Task to carry out: For the records below, report how many lines include "computer", with no accompanying text.

Records excerpted from a collection
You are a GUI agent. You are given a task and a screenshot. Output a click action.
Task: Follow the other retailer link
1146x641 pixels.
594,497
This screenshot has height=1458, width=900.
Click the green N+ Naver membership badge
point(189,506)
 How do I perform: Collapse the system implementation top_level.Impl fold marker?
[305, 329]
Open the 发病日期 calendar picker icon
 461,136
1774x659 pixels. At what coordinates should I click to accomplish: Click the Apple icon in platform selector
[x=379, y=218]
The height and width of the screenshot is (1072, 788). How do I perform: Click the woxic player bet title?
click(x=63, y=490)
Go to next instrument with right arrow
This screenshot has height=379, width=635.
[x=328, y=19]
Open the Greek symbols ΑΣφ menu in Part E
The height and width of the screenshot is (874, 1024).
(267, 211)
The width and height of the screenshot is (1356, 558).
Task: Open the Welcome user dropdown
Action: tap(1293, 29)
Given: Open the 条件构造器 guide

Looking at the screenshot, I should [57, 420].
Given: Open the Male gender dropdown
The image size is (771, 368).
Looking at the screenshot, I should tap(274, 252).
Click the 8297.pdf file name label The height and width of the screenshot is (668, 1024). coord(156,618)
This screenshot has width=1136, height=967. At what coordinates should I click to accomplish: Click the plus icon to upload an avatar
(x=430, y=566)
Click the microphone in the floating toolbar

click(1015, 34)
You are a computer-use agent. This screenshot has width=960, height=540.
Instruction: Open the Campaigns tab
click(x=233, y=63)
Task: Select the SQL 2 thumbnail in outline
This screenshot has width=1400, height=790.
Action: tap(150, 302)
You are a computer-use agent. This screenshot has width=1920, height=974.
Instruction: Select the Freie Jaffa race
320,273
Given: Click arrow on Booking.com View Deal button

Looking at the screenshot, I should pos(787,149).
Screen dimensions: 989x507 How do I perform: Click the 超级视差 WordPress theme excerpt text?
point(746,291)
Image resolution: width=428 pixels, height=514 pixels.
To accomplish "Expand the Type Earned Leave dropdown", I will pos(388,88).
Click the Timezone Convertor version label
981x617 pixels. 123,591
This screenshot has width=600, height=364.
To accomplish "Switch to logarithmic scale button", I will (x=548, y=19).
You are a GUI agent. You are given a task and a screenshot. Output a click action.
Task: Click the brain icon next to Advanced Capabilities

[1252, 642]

Exercise output: 2